I wanted to tell him not to make promises he couldn't keep but I was tired of talking, and all I could think about was Annie, our mother's mother. Not our grandmother. She hated that word because it made her feel old. So we called her Annie, all the time, even though we were taught that it was disrespectful to call an adult by their first name. But we respected Annie. Besides our aunt Jo and uncle Ben, she was the only family we had left.

All the rest were buried in the cemetery along with our mother and father.


LOVE LOVE LOVE this: "Store-fronts and houses have long since morphed into tall, skeletal trees, that look like brittle bones in the pale sunlight"

And amazing last sentence.


Loved the description here, loved the sibling banter. Cute!

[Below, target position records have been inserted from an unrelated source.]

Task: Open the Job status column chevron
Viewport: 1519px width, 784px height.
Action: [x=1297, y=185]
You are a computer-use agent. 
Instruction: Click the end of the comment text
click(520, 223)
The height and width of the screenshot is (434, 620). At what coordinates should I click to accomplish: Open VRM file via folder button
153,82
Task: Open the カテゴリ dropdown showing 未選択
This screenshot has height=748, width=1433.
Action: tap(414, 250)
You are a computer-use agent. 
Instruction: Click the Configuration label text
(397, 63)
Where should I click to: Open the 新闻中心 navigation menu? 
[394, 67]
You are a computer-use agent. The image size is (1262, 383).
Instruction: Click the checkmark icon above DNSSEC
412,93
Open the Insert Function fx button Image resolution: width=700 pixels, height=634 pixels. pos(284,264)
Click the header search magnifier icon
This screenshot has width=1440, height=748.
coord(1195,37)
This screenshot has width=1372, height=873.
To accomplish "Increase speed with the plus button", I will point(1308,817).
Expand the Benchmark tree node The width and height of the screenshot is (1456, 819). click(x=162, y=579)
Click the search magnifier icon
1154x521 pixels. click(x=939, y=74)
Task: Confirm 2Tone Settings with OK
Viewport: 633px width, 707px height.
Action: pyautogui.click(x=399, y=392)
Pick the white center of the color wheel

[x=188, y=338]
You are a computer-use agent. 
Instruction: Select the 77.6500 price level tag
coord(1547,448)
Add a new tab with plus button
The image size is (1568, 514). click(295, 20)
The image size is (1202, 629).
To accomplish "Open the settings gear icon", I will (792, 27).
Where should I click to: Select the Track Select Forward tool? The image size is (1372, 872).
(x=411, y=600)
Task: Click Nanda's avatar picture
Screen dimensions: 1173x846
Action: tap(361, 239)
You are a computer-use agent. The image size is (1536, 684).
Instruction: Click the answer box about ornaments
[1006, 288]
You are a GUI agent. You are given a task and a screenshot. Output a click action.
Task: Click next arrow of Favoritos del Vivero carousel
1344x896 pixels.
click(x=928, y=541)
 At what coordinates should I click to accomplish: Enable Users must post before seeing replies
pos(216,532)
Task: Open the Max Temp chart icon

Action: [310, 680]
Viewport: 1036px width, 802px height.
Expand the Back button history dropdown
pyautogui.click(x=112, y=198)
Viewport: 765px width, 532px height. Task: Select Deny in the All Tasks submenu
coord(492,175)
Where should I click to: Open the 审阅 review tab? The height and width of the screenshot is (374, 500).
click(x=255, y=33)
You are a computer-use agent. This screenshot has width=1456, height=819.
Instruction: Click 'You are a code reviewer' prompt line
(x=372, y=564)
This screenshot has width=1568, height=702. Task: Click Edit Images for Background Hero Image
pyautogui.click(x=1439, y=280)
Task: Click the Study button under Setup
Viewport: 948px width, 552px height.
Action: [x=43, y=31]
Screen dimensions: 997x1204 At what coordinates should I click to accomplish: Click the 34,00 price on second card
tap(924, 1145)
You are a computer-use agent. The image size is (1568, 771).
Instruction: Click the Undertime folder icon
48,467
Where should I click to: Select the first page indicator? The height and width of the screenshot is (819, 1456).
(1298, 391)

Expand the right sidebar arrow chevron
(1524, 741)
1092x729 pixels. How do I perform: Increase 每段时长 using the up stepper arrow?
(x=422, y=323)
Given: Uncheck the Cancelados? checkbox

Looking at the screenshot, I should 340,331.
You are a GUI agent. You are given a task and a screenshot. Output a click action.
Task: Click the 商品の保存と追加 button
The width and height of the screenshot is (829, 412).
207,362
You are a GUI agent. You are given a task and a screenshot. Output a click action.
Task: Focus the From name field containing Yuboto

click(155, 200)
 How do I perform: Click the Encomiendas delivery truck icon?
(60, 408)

This read so smoothly and realistic! I liked it a lot!


Very well written and I'm immediately curious. I also love the bickering about being lost... sounds so familiar to me...except in our car it isn't usually so good natured haha


I love your writing. Always. I have not yet seen a snippet that I don't like.

Also, YOU'RE READING JELLICOE ROAD OMG OMG OMG. Tell me how you like it! :D


Such smooth, clear, and fluid writing! You have definite skill, m'dear :)


Clem: Thanks! Your suggestion to make that the first sentence was a good one.

MT: Yay! I was hoping I got the sibling banter right, because I'm an only child.

Vero: Thanks!

Kristin: This really made my day! Thanks for reading! And I finished Jellicoe Road a while back. I just haven't got around to changing the picture. I LOVED it. Very beautifully written and Jonah *squeals* Wow, that was just an awesome book.

Melissa: Aw, thanks!


Very nicely done. I love the details and the dialogue rings true...I'm curious to see how this pans out.